Romain Achilli

Personal information
- Full name: Romain Achilli
- Date of birth: 15 February 1993 (age 32)
- Place of birth: Bastia, France
- Height: 1.80 m (5 ft 11 in)
- Position(s): Forward

Team information
- Current team: Gallia Club Lucciana

Senior career*
- Years: Team / Apps / (Gls)
- 2012–: Bastia B / 57 / (2)
- 2013–2015: Bastia / 2 / (0)
- 2016: FC Lucciana
- 2016: FC Dieppe / 11 / (2)
- 2016–2017: Borgo / 20 / (1)
- 2017–2018: Bastia / 10 / (0)
- 2018–: Gallia Club Lucciana / 23 / (1)

= Romain Achilli =

French footballer (born 1993)

Romain Achilli (born 15 February 1993) is a French footballer who plays as a forward for Gallia Club Lucciana.

==Club career==
A former striker, Achilli gained his first call-up to the first-team of his hometown club Bastia in March 2013 against Bordeaux. He then made his competitive debut a few months later, in a Coupe de la Ligue match against Evian TG in December 2013, starting as a left-back.

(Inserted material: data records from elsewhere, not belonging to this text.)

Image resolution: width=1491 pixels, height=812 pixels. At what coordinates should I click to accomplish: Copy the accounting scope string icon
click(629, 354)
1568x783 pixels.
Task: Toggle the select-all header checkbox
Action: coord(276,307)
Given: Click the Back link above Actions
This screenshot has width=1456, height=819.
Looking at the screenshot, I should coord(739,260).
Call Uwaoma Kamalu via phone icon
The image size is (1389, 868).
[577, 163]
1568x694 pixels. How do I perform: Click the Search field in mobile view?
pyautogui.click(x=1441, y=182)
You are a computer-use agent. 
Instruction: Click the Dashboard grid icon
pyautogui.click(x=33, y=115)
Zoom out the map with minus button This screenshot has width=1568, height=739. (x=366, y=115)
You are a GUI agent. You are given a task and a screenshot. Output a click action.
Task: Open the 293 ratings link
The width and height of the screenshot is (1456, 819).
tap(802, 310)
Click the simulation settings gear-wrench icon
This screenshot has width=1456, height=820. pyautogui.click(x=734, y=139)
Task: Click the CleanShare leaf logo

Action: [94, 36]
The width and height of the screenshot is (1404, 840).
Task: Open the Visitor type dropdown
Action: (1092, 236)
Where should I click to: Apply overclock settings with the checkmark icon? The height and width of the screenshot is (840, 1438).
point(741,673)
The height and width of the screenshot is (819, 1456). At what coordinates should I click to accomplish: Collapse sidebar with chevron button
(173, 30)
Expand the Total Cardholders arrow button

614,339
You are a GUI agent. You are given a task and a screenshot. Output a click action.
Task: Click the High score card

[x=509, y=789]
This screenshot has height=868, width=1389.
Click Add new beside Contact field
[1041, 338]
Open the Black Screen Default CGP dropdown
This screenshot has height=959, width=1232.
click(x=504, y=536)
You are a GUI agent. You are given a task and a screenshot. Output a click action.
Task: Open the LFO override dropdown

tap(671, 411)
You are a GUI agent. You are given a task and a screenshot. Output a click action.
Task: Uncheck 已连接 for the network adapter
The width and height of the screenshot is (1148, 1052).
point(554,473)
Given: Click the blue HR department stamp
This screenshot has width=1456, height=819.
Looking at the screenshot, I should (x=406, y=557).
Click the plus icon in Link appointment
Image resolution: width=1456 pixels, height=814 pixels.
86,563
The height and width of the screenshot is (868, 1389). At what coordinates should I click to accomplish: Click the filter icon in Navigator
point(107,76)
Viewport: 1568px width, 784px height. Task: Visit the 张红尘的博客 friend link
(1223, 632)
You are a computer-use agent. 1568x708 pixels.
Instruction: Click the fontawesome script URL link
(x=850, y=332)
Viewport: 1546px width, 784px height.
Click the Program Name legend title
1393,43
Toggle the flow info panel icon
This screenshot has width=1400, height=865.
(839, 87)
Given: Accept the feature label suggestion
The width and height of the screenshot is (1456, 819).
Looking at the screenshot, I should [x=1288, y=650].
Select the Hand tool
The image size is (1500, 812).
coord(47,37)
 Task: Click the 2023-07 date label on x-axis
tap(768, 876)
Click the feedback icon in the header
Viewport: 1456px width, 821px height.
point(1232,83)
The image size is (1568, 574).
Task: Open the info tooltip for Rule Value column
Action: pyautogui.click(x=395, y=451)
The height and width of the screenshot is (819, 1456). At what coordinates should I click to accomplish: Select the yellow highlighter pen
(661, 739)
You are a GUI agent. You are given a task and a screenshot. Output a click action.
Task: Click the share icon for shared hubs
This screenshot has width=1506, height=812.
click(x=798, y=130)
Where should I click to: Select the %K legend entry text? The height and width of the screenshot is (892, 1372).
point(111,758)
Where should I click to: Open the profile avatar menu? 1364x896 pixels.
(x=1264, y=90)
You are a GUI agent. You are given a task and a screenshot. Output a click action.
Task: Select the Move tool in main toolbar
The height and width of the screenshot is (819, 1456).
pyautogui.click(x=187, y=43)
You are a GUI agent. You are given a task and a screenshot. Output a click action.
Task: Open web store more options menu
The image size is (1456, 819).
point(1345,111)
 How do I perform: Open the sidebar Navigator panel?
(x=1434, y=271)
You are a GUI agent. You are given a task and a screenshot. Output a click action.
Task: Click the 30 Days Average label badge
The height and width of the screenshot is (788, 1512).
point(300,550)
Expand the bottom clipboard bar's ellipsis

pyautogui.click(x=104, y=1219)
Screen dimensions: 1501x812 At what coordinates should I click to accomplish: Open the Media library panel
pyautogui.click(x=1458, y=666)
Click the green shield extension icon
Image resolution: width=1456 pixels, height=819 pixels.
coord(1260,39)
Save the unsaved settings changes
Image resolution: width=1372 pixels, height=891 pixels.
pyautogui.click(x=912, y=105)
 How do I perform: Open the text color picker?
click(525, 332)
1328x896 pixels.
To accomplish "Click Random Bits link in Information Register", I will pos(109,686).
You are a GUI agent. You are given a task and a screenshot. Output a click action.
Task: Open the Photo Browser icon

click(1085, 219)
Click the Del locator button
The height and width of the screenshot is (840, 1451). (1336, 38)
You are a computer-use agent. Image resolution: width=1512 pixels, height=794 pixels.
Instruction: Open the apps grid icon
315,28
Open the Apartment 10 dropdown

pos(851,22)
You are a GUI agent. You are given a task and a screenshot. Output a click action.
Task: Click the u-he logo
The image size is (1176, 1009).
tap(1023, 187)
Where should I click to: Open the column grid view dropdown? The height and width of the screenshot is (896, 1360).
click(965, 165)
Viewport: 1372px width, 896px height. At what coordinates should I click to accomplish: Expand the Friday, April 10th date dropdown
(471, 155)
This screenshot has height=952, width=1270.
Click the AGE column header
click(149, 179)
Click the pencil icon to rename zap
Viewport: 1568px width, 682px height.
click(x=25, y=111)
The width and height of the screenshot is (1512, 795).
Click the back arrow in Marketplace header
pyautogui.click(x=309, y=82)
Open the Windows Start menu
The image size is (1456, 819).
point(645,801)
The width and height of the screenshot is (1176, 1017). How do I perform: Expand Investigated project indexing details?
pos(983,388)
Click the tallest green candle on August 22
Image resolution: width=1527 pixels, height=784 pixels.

He debuted in Ligue 1 on 1 March 2014, in an away match against FC Lorient.

In January 2016, Achilli signed for FC Dieppe.

In August 2017, Achilli returned to former club SC Bastia as one of four new signings announced by the club, which had played in Ligue 1 in the 2016–17 season but dropped to the fifth-tier Championnat National 3 after filing bankruptcy.